With less than a week left before Greek citizens cast their ballots in the second batch of national elections held this year, the tension surrounding the outcome of the voting is growing. In essence, the ballot is a straightforward poll on whether Greece will remain part of the Eurozone, with the Syriza party arguing that if the price of membership in the single currency community is draconian austerity measures, then the answer is “no.”
Given the uncertainty surrounding the outcome, with Syriza running neck-and-neck with Pasok – the center-right party that views keeping to the terms of the bailout agreement as the lesser of two evils – it’s hardly surprising that EU policymakers this weekend moved to contain any further damage in the country that is clearly the next domino: Spain.
Leaders in Madrid finally gave up on efforts to save their own banking system from collapse, and threw themselves on the mercy of the 17-member Eurozone, seeking an international bailout. The result – the product of an emergency conference call meeting – is a bailout package for Spanish banks that could be worth as much as €100 billion ($125 billion). That makes Spain the fourth Eurozone economy to have received a bailout in recent years (following Greece, Ireland and Portugal) – and by far the largest.
Until now, Spain had tried to avoid a Eurozone bailout and restructure its banks using its own resources. But as the new Greek election loomed large on the horizon, and financial markets became far more turbulent, it was clear that their efforts were in vain. The country’s housing market meltdown has left Spanish financial institutions grappling with what some have calculated to be as much as €175 billion in problematic real estate lending.
RELATED: Spain Cuts a Deal: How Short Is the Leash?
The banks, for their part, were unable or unwilling to make provisions to cover those problem loans, fearing that they would put a hole in their balance sheets that they wouldn’t be able to repair by raising new capital. Last month, Spanish politicians sought to take the decision out of their hands, by insisting that they set aside an additional €30 billion to provide against losses in still-sound loans on their books, raise new capital and put their problem loans into special purpose vehicles in which they can be held until they can be disposed of – somehow.
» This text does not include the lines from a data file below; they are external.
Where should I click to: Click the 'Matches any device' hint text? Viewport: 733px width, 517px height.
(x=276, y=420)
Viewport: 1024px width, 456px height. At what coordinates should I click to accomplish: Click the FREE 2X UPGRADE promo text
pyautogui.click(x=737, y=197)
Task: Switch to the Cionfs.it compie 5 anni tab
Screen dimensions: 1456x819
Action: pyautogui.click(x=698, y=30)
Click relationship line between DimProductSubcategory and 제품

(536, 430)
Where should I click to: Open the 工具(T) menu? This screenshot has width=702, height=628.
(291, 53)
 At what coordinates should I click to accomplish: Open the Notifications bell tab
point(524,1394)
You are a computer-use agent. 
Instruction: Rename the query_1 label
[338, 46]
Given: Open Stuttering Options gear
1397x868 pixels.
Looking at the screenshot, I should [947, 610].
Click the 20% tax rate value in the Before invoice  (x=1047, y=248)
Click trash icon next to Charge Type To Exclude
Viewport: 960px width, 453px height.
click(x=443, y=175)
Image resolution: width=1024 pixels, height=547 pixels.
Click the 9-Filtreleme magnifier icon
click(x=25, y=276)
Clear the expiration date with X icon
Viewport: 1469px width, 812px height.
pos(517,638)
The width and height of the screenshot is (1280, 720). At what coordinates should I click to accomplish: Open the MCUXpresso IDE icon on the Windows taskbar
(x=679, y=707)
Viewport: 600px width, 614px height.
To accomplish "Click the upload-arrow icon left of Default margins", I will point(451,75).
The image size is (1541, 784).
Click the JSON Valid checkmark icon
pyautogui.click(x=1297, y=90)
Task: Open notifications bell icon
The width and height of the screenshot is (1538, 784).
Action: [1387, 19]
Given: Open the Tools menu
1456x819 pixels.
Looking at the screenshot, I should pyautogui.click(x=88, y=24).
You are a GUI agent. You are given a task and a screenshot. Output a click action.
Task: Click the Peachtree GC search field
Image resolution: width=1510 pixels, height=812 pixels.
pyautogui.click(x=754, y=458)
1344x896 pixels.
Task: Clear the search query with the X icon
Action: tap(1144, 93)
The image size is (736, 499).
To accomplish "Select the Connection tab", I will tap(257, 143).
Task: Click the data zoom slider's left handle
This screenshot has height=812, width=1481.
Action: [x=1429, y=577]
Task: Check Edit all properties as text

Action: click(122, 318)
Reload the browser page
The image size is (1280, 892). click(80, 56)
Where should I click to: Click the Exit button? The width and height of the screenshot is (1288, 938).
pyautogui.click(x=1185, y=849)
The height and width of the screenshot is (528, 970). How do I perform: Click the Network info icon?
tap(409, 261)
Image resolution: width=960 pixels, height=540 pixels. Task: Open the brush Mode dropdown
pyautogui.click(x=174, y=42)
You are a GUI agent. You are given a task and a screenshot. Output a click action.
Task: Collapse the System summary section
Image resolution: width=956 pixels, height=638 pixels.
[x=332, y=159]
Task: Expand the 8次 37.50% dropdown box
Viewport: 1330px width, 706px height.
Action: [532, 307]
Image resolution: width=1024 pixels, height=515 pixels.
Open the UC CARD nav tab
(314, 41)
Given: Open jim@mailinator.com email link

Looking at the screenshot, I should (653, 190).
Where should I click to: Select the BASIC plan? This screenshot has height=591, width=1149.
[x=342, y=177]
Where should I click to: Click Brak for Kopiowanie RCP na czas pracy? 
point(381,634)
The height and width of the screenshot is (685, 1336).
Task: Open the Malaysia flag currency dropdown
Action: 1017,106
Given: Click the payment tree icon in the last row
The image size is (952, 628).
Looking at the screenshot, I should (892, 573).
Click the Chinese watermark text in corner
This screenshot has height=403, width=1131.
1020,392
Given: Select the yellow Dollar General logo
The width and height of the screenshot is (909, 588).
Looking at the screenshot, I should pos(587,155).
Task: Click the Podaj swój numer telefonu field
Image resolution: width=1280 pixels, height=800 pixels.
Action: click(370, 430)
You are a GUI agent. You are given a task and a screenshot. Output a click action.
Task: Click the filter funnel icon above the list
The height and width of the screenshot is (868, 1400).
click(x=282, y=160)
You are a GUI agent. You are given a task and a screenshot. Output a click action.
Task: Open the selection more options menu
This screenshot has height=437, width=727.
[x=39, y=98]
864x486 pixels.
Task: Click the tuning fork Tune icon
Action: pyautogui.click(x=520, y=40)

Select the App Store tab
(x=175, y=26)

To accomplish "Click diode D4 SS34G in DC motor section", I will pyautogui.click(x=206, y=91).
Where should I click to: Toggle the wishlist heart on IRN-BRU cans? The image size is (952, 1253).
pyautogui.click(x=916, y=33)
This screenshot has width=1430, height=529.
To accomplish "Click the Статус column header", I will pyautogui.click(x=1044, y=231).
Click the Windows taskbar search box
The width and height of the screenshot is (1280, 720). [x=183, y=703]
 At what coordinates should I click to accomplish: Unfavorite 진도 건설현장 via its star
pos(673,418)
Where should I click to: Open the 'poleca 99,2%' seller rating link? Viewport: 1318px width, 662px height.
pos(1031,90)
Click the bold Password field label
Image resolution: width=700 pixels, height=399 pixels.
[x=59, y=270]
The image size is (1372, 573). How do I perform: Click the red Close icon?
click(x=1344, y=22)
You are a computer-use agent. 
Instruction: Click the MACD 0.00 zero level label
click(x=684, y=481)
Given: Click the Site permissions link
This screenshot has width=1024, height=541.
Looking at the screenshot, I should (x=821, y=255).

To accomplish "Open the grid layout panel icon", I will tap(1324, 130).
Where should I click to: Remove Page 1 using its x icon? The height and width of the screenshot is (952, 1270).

Even then, the market was skeptical. Late last month, Spanish government bond yields spiked higher, coming close to the 7 percent threshold that marked the level at which yields on Portuguese and Irish bonds traded before those nations sought their own bailouts. At home, key players didn’t prove helpful. The governor of the Bank of Spain, Miguel Angel Fernandez Ordonez, announced his resignation a month ahead of the expiry of his term, and exited blasting his critics and debating the cost and feasibility of a bailout of BFA-Bankia. That raised new fears of how the Spanish government will go about recapitalizing Bankia, which in late May asked for €19 billion of new funds from the Spanish government.
The bailout – which Spanish Prime Minister Mariano Rajoy said was at his request, not at the demand of fellow European leaders – will at least solve that short-term problem. But it’s no panacea: Spain’s economy remains very troubled: It is in recession once more, with an unemployment rate running at a Eurozone high of around 25 percent and nearly half of all those under the age of 25 without a job.
The good news is that Europe’s leaders didn’t wait until after June 17 and the Greek election results to take steps to bolster the Spanish banks. Further postponing what seemed increasingly inevitable would have only increased the risk that they wouldn’t be able to cobble together an agreement or that the cost of such a bailout would prove unsustainable. As it is, they have erected a system of levees that should mean that any storm unleashed by the Greek elections won’t sweep away Spain’s banks and take with them the country’s economic and political infrastructure.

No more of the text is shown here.